Requirement →
For the word "újrahasznosítás", count the lines of the data that include it and give only the total.

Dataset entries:
[Start of section]
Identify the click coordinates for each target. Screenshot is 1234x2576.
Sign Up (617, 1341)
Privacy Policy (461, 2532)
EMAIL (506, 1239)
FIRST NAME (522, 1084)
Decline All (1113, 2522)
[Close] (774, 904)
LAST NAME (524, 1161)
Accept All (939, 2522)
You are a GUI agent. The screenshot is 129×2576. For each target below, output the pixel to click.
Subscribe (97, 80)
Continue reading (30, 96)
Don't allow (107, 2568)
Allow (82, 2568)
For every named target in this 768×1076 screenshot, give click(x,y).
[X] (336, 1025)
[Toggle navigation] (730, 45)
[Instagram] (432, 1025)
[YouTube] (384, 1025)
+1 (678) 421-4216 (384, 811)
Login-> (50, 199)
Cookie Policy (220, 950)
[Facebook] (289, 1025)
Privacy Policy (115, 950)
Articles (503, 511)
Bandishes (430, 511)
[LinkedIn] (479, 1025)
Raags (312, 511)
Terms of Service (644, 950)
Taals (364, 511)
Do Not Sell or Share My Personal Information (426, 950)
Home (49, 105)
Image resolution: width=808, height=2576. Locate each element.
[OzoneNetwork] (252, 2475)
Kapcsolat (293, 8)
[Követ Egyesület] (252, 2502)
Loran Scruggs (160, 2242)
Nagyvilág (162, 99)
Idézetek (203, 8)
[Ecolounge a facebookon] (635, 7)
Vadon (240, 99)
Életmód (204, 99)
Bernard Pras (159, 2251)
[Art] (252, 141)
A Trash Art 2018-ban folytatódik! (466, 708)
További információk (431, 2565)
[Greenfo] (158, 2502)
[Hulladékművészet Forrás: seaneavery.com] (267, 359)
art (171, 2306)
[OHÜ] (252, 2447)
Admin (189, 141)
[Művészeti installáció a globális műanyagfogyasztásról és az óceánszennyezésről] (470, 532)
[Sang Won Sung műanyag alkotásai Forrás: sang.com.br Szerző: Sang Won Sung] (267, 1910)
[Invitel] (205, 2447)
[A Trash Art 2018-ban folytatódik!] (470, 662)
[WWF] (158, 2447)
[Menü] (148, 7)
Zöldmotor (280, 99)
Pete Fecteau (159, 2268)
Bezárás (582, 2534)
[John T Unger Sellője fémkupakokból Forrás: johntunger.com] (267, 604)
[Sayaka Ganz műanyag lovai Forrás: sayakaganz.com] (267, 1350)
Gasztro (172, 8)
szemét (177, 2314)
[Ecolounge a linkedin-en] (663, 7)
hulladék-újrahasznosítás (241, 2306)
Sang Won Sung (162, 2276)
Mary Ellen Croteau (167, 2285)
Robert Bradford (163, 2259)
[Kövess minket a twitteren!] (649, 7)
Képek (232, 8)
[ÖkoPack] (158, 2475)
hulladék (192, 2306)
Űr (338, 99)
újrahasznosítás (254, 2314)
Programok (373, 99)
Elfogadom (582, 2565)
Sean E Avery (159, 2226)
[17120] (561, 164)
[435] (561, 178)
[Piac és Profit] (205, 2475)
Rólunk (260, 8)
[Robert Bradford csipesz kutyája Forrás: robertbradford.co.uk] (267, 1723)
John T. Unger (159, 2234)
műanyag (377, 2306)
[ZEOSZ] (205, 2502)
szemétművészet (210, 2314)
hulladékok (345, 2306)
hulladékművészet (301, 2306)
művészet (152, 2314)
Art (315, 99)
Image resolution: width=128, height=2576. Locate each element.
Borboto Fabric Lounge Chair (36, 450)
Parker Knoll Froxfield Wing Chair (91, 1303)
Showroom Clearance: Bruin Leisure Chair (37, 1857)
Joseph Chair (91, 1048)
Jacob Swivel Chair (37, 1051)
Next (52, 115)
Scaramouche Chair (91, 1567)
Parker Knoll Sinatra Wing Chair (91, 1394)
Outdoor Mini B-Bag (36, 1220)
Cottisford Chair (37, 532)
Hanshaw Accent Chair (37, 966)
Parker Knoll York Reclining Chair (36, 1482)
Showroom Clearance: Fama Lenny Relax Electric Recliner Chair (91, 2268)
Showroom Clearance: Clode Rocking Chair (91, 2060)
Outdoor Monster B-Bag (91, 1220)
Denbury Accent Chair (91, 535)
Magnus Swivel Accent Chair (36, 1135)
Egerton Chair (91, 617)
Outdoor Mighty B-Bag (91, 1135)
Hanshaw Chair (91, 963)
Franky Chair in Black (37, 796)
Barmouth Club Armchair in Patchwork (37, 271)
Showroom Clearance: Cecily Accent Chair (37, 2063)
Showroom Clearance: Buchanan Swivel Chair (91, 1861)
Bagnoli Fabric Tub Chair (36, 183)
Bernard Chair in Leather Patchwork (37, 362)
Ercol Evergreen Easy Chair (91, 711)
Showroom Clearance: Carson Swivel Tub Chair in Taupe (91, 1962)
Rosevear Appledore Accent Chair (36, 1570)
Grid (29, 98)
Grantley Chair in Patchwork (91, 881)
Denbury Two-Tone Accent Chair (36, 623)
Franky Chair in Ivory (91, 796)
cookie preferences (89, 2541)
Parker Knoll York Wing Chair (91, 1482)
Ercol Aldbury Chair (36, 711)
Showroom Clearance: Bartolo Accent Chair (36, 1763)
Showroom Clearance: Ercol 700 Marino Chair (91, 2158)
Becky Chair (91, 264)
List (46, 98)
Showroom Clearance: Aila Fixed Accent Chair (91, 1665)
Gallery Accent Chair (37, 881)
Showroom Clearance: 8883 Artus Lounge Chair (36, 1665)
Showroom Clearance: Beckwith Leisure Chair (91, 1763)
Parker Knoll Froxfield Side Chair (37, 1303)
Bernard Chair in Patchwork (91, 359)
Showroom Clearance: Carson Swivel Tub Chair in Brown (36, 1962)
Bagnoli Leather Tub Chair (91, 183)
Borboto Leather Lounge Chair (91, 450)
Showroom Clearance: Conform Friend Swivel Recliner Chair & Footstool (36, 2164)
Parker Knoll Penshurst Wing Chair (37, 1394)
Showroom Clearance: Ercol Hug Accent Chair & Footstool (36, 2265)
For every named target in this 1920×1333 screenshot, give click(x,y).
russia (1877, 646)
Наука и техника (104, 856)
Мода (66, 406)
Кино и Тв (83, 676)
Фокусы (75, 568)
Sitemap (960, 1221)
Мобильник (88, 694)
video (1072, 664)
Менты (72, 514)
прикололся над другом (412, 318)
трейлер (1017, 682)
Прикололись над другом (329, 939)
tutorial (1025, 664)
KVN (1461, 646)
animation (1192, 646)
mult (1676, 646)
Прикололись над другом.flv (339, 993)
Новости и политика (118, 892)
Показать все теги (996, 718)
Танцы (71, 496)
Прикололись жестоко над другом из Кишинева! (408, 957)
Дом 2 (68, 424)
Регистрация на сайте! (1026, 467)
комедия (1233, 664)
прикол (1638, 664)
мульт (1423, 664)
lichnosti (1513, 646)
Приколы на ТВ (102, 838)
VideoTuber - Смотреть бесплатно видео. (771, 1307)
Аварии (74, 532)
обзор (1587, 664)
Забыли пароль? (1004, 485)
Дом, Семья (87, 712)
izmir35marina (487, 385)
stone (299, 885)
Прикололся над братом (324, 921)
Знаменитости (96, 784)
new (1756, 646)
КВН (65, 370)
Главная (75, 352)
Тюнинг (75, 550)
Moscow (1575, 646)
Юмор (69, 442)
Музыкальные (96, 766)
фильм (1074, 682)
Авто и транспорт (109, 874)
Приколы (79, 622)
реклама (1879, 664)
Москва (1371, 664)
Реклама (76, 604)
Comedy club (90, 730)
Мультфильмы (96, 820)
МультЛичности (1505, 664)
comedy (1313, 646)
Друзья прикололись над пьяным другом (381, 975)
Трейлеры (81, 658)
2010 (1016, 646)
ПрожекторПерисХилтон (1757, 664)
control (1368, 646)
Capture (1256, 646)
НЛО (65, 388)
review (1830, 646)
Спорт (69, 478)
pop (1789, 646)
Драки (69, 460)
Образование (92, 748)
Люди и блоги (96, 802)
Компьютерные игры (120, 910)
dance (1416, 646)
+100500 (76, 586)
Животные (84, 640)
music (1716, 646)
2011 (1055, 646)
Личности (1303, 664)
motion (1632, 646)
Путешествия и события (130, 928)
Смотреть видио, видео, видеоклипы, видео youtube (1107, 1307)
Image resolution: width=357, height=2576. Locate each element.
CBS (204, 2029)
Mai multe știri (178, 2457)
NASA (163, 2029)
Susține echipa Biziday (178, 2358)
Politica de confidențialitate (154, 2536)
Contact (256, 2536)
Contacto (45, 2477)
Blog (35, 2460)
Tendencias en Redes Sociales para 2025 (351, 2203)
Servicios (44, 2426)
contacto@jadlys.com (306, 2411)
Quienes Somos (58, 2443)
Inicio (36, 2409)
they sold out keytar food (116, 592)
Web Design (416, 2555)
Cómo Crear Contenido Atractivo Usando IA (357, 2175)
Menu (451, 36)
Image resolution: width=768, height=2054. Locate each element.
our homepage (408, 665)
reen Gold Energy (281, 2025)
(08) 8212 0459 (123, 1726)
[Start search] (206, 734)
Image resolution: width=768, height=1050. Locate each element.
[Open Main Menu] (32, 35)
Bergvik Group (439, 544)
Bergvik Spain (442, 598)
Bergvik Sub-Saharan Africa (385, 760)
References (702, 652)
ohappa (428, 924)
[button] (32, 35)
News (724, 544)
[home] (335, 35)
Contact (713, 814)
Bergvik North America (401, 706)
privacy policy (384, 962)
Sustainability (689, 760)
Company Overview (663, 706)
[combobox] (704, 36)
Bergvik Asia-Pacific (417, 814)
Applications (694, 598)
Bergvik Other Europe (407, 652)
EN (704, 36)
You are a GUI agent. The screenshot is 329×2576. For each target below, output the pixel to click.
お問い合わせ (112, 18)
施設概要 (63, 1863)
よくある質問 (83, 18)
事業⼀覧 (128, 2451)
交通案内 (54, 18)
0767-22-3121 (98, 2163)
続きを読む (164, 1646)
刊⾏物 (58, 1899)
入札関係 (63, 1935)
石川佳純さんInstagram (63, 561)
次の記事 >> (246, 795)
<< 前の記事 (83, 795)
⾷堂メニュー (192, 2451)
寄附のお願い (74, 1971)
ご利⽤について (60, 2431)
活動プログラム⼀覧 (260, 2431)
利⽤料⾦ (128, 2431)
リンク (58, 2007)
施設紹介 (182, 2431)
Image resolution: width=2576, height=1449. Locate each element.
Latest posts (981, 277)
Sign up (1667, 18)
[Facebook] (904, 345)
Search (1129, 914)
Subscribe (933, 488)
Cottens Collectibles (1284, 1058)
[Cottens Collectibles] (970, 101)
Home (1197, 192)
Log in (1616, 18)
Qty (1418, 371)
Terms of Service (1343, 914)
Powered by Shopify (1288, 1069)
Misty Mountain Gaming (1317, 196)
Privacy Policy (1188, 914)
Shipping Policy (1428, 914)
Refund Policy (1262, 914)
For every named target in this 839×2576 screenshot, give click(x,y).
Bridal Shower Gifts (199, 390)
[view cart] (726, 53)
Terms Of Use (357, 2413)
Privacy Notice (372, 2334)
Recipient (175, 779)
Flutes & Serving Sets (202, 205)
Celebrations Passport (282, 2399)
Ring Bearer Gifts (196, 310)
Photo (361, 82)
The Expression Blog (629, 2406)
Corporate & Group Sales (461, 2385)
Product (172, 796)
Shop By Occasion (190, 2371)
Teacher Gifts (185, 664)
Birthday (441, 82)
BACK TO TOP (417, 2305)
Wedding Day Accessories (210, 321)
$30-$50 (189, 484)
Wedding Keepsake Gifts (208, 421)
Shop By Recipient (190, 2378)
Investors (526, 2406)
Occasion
[End of section]
Answer space →
2